▸ Text shown:
This bill contains a proposal to reorganize and reconstitute the Apple and Pear Board, which went out of existence at the commencement of the war. It was replaced for a period by the Apple and Pear Marketing Board, with which this organization should not be confused. The functions of the Apple and Pear Marketing Board were specifically to deal with the marketing of apples and pears in Australia. This bill provides for the marketing of those commodities overseas, and for the control of the export trade, with a subsidiary intention of stimulating the sale of the fruit within the Commonwealth. However, it does not deal specifically with marketing problems within the Commonwealth. Under the act passed in 1938 during the term of office of my friend, the honorable member for Barker (Mr. Archie Cameron) - an act which this bill will displace - an Apple and Pear Board was set up. I want to contrast what was done by the Government of that day with what is being done by the present Government in respect of rural re-organization. I propose to reveal the existence of the heavy hand of bureaucracy and of socialism on everything which this Government touches, whether it be wheat, meat, or the very simple product of apples and pears.

▸ Exercise requirements:
A. In the speech on the apple and pear bill, what was the specific function of the Apple and Pear Marketing Board?
B. Pick up the speech on the apple and pear bill after its final sentence and continue it.

▸ Data segment:
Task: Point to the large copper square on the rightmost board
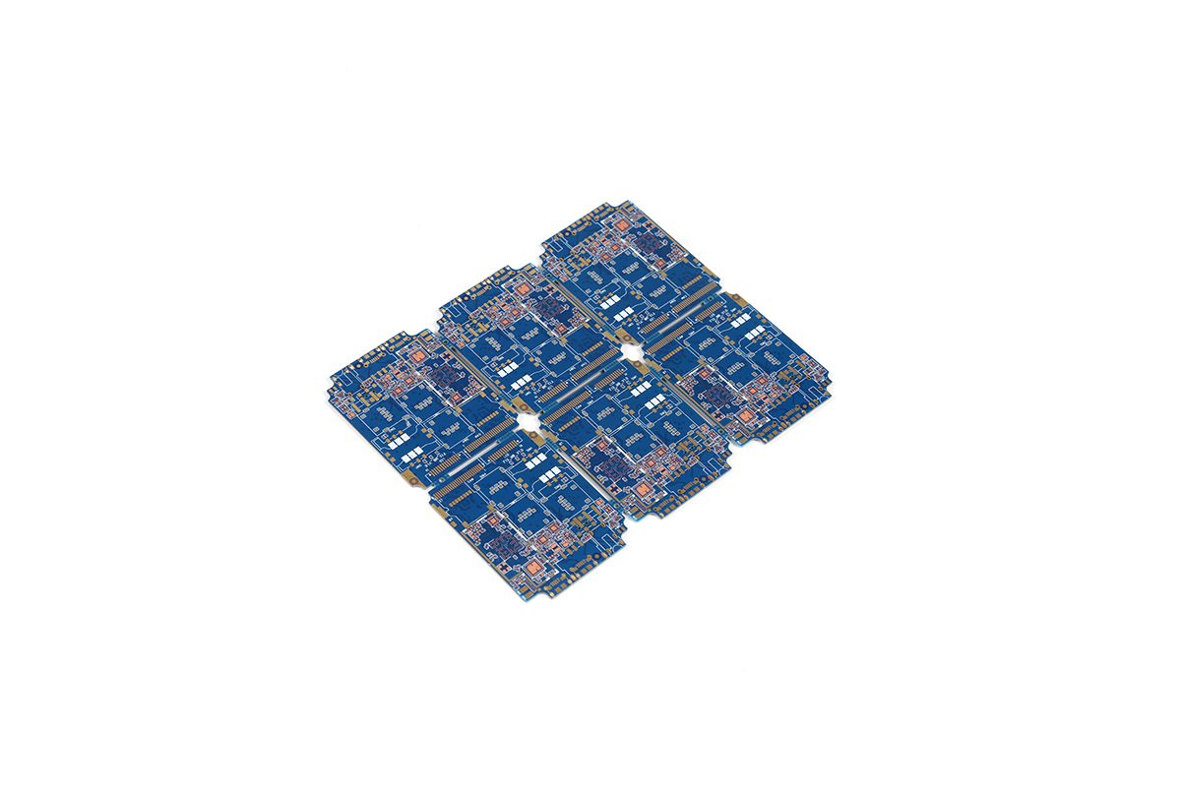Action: point(745,416)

▸ Exercise responses:
A. It dealt with the marketing of apples and pears in Australia.

B.
– The honorable member will not be entitled to deal with other than the appointment of an Apple and Pear Board; he may not range all over primary production.
– I do not intend to range all over primary production. But I consider that I am entitled to draw attention to the similarity of the drafting of this bill and of other bills that have been designed to assist primary industries. I do not propose to deal with the matter extensively. It will be necessary only to make comparisons by means of a passing reference. Under the 1938 Act, the chairman of the board was elected by a committee of growers’ representatives, and those representatives were, in their turn, elected. Under this legislation, the chairman of the board is to be a government appointee. His appointment is to be made without any reference to those who are engaged in the industry. He will become a servant of the Minister, with the distinction that, although the Minister will have reserved to him complete power to appoint the chairman of the board, the growers, through the medium of a levy on that portion of their product that is exported, will have to pay the piper, without having any voice in the selection of the chairman of the board.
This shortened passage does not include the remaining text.